Я с размаху припечатала струйку дыма кроссовкой…

Раздался оглушительный треск, и пол исчез у меня из‑под ног. Я взмахнула руками, теряя равновесие, упала на колени. Пол действительно проваливался. И я вместе с ним. Он тянул меня за собой, как трясина, и я ничего не могла сделать. В куче обломков, в туче пыли я рухнула вниз.

Полет, удар в спину; мимо меня пронеслись ряды пустых стеллажей в почти неповрежденном помещении, и я провалилась еще глубже, на следующий подземный этаж. Во второй раз удар был сильнее, и падение внезапно прекратилось.

Несколько мгновений меня беспокоила только возможность дышать, чему мешали густая цементная пыль и паралич легких. Наконец я закашлялась и заворочалась в куче щебенки и остатков прогнивших перекрытий, пытаясь сообразить, что во мне сломано, а что нет. Когда пыль улеглась, мне удалось сесть. Болели локти, голова и спина, куда явно воткнулся лежащий в рюкзаке мастерок.
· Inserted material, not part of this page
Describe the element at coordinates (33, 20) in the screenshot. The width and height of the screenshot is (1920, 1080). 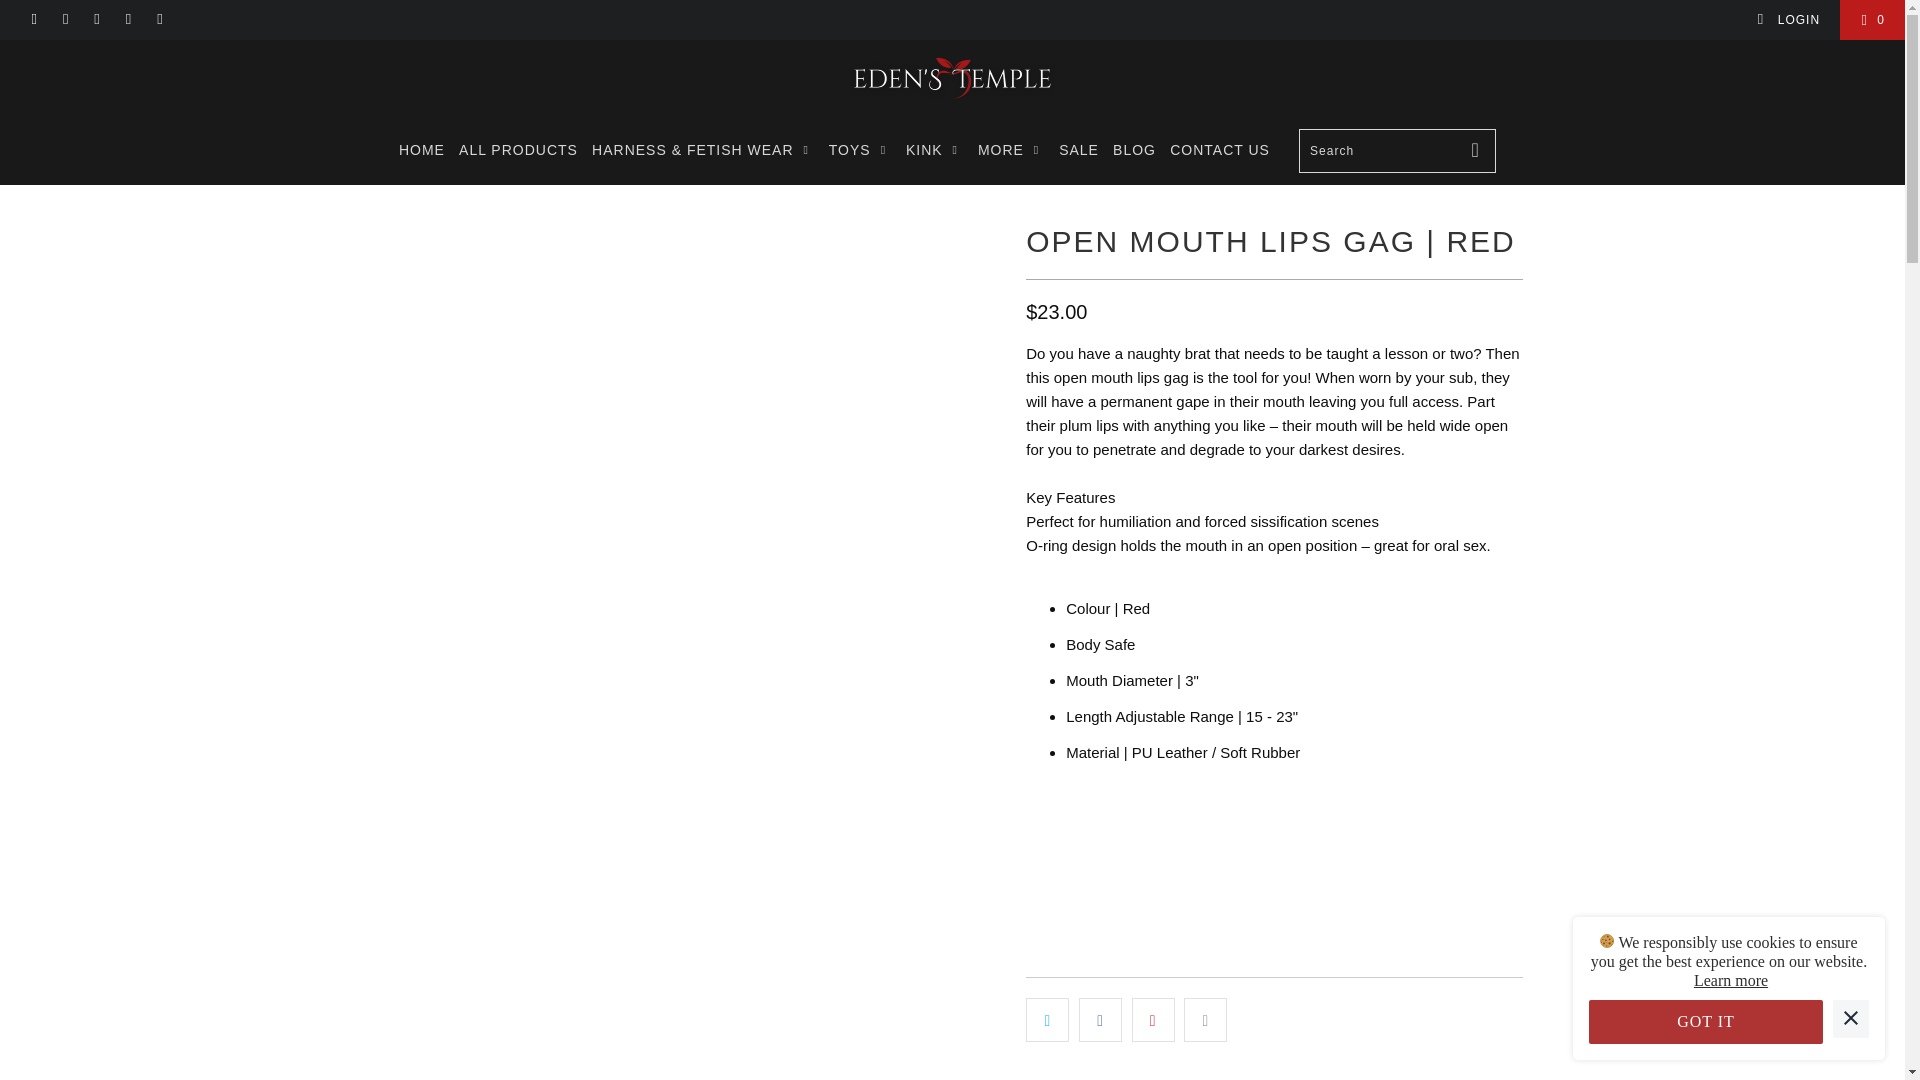
I see `Eden's Temple on Twitter` at that location.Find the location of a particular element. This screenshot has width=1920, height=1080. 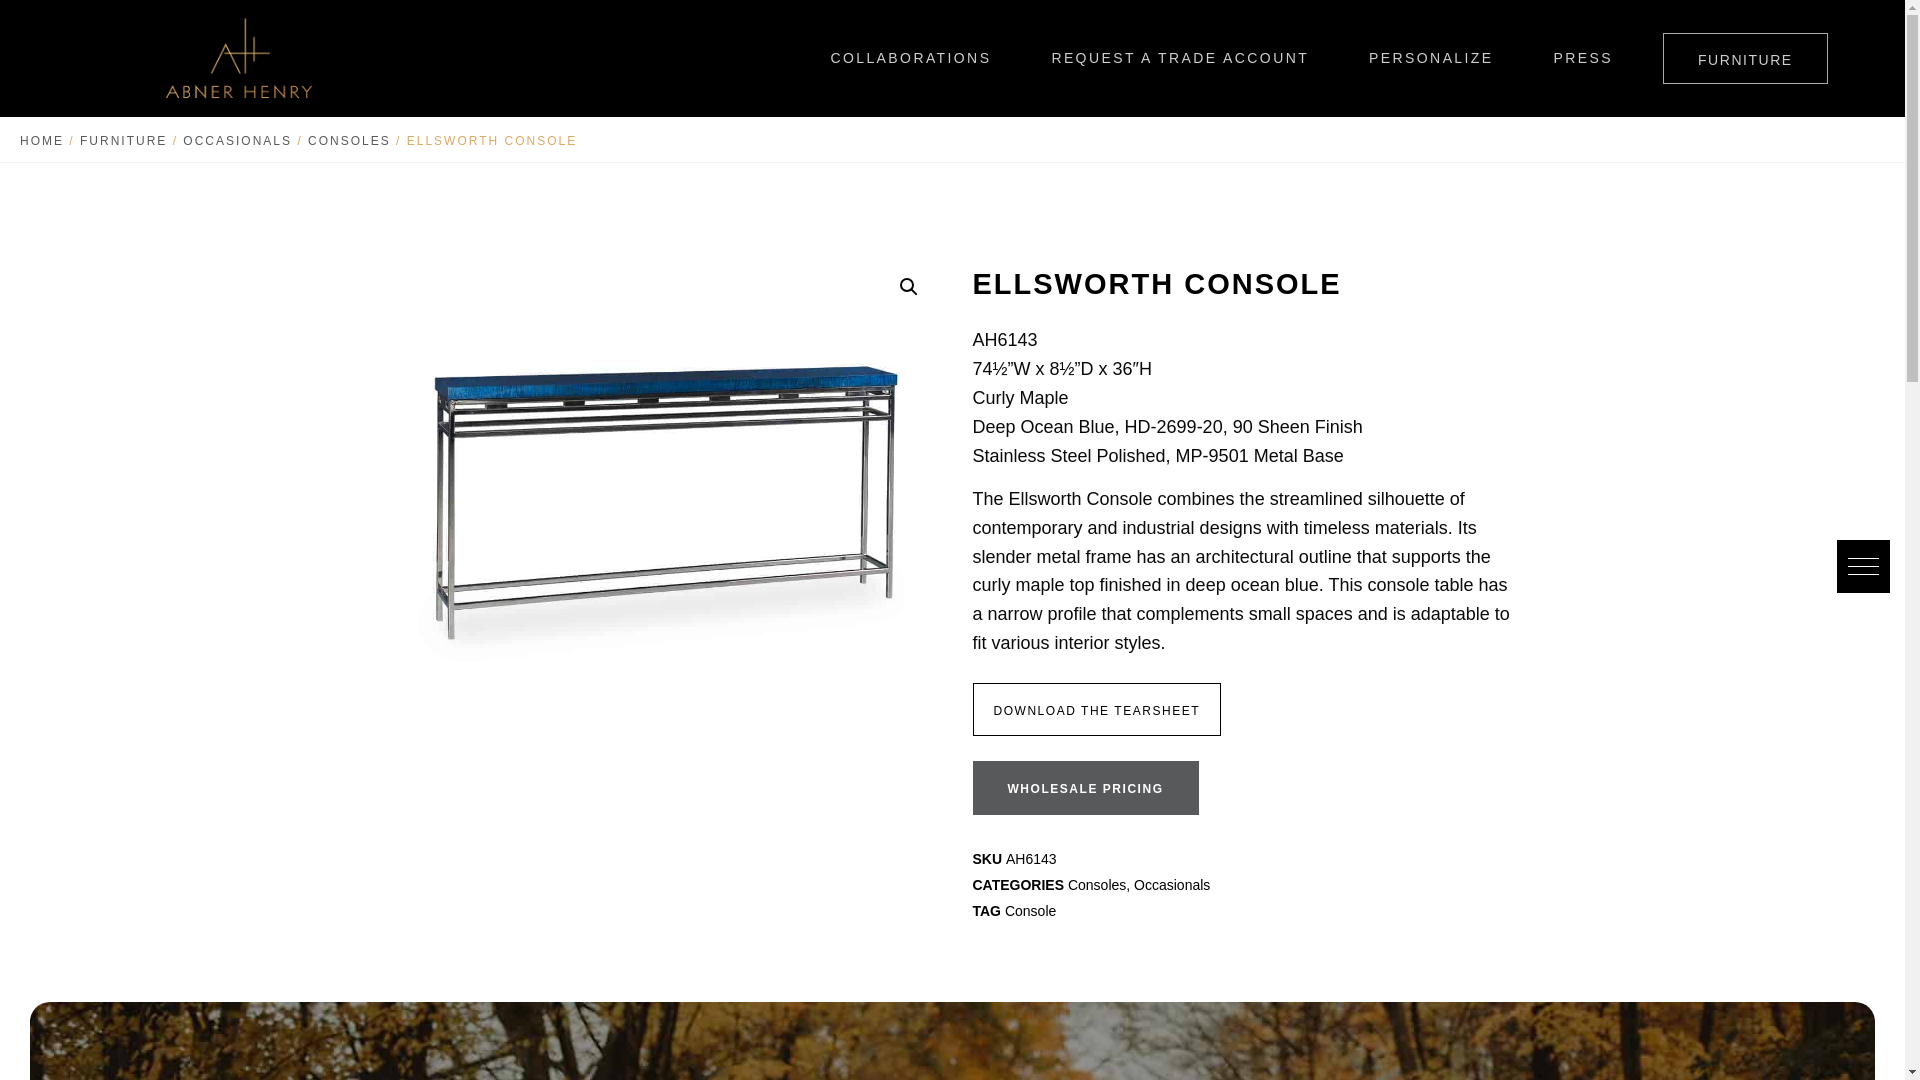

CONSOLES is located at coordinates (349, 140).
Вокруг царил первобытный мрак. Над головой, очень далеко, синело пятно неба. «Говорят, если посмотреть днем со дна колодца, можно увидеть звезды», – пришла мне на ум нелепая мысль. Никаких звезд наверху, разумеется, не было – только с края пролома у меня над головой, покачиваясь, свешивалась насквозь гнилая штакетина. Воздух здесь был тяжелый и затхлый. «Господи, да я же провалилась сквозь два яруса! – сообразила я, когда отчасти пришла в себя. – Вот это круто!»

Это действительно было очень круто – если я точно ничего себе не сломала. До третьего подземного этажа не добиралась даже прошлогодняя экспедиция. За несколько секунд полета мне удалось добиться большего, чем целой команде исследователей за десять лет!

Струйка дыма, с тревогой вспомнила я. Откуда она пробивалась – не отсюда ли? Как бы мне тут не сгореть ненароком! Но вокруг дыма совсем не ощущалось. Я схватилась за боковой карман рюкзака, вытащила фонарик, который, к счастью, не разбился при падении, и включила. Луч выхватил из темноты голую стену. На ней не было следов огня. Ура! На этот этаж пожар не добрался!

Я посветила выше. Потолок был черным от копоти. Все‑таки здесь что‑то горело, но очень давно, и пожар явно затронул это помещение не так сильно, как верхние этажи. Я стряхнула с себя обломки и попыталась подняться на ноги. Движение отозвалось ноющей болью в спине и почему‑то в пятках. Однако стоять было можно. Я направила луч фонаря в темноту и, хромая, шагнула прочь от светового колодца.

Через десять минут исследований можно уже было делать кое‑какие выводы относительно того, куда я рухнула. Это была узкая, небольшая зала, что‑то вроде комнаты отдыха. Книжных шкафов я здесь не увидела ни одного. Может быть, вынесли, но, скорее всего, их здесь и не было. Из предметов обстановки в зале удалось обнаружить здоровенную керамическую кадку, набитую окаменевшей землей. Из земли торчал сухой волосатый пенек финиковой пальмы. Должно быть, спасти растение при пожаре никто не потрудился, и пальма так и засохла здесь в темноте. Неподалеку от пальмы виднелся металлический остов конторского дивана: ножки, рама и прилипшие к ней черные ошметки обивки. В углу стоял закопченный железный шкаф, в котором я вскоре опознала автомат для продажи пепси‑колы. Никаких бумаг, даже обрывков газет или чеков, здесь не было.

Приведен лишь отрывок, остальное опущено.